The Court also respectfully RECOMMENDS sua sponte that Plaintiff's official capacity claims for damages against Officers Baldridge and Camp be DISMISSED WITHOUT PREJUDICE as barred by sovereign immunity. See, e.g., United States ex rel. Burlbaw v. Orenduff, 548 F.3d 931, 942 (10th Cir. 2008) (“[A] court may raise the issue of Eleventh-Amendment immunity sua sponte.”); Cary v. Hickenlooper, No. 14-cv-00411-PAB-NYW, 2015 WL 5353823, at *1 (D. Colo. Sept. 15, 2015) (dismissing official capacity claims sua sponte as barred by sovereign immunity), aff'd, 673 Fed.Appx. 870 (10th Cir. 2016).

C. Individual Capacity Claims

Finally, Defendant argues that the claim against him in his individual capacity fails to satisfy the pleading standards of Rule 12(b)(6) because it fails to allege either Defendant's personal participation in the January 24, 2021 incident, or facts which could support a claim for relief under a supervisory liability theory. [#29 at 8-12] The Court agrees.

In order to maintain an individual capacity claim under Section 1983, a plaintiff must establish either personal or supervisory liability of the defendants.

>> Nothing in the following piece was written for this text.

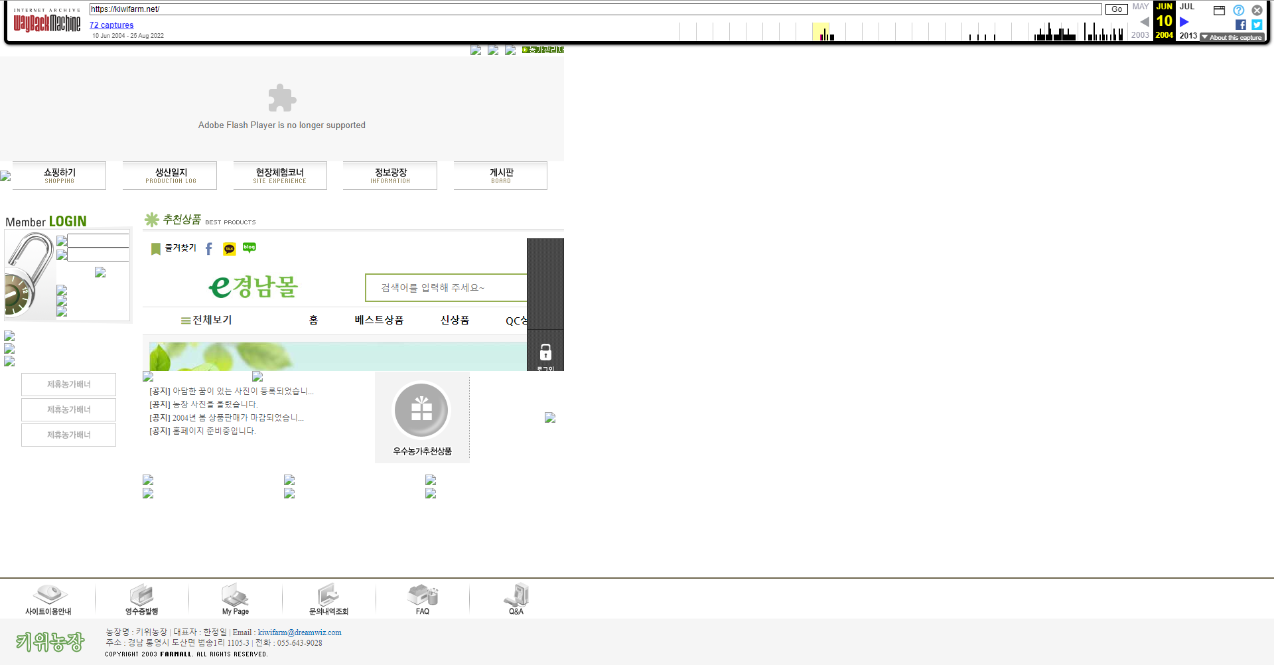Open the 쇼핑하기 Shopping menu tab

60,175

Brown v. Montoya, 662 F.3d 1152, 1163 (10th Cir. 2011). Personal liability must be based on personal involvement in a constitutional violation. Id. And “it is particularly important in a § 1983 case brought against a number of government actors sued in their individual capacity . . . that the complaint make clear exactly who is alleged to have done what to whom . . . as distinguished from collective allegations.” Id. at 1165 (quotations omitted).

Defendant does not argue that the treatment of Plaintiff was constitutional. [See generally #29] For purposes of the instant Motion, therefore, the Court presumes without deciding that a constitutional violation occurred. See Davis v. City of Aurora, 705 F.Supp.2d 1243, 1263 (D. Colo. 2010) (“[A] supervisor ‘cannot be held liable in his individual capacity . . . for the actions of county officers under a theory of supervisory liability[] when there was no violation of plaintiff's constitutional rights.” (quoting Martinez v. Beggs, 563 F.3d 1082, 1092 (10th Cir.2009))).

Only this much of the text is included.